▸ **What is being asked**
Copy out the data line by line exactly, from its start to the line bearing "This screenshot has height=812, width=1493.", inclusive.

Stored records:
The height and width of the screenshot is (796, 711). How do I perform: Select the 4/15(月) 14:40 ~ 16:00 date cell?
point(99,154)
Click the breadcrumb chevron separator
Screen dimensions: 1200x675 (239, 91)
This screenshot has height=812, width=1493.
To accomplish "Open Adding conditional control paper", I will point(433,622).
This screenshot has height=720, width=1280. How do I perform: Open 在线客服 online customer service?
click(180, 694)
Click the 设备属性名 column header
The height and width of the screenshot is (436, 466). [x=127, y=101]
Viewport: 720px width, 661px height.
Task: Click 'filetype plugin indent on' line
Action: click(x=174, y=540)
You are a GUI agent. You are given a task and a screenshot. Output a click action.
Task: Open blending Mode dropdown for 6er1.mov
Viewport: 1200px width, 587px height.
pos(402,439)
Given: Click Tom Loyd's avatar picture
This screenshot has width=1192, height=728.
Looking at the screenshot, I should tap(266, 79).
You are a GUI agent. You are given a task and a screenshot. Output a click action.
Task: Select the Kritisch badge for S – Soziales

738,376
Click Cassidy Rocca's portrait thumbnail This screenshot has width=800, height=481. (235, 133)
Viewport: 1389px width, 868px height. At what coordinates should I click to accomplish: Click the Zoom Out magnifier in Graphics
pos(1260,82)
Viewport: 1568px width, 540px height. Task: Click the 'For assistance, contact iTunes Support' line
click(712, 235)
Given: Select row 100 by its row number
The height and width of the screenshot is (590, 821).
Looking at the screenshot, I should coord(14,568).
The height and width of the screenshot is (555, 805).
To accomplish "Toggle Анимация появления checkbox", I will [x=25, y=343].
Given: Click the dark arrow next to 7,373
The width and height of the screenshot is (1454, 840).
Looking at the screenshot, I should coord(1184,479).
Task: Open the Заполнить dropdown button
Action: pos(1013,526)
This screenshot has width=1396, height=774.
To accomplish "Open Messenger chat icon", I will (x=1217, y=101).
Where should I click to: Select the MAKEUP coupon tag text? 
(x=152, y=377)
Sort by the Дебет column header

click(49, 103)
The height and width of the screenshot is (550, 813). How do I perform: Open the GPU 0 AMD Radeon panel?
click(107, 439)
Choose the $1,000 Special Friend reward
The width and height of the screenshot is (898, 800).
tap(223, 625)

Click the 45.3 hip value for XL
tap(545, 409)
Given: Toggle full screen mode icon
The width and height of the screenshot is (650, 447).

▸ **Exercise response**
The height and width of the screenshot is (796, 711). How do I perform: Select the 4/15(月) 14:40 ~ 16:00 date cell?
point(99,154)
Click the breadcrumb chevron separator
Screen dimensions: 1200x675 (239, 91)
This screenshot has height=812, width=1493.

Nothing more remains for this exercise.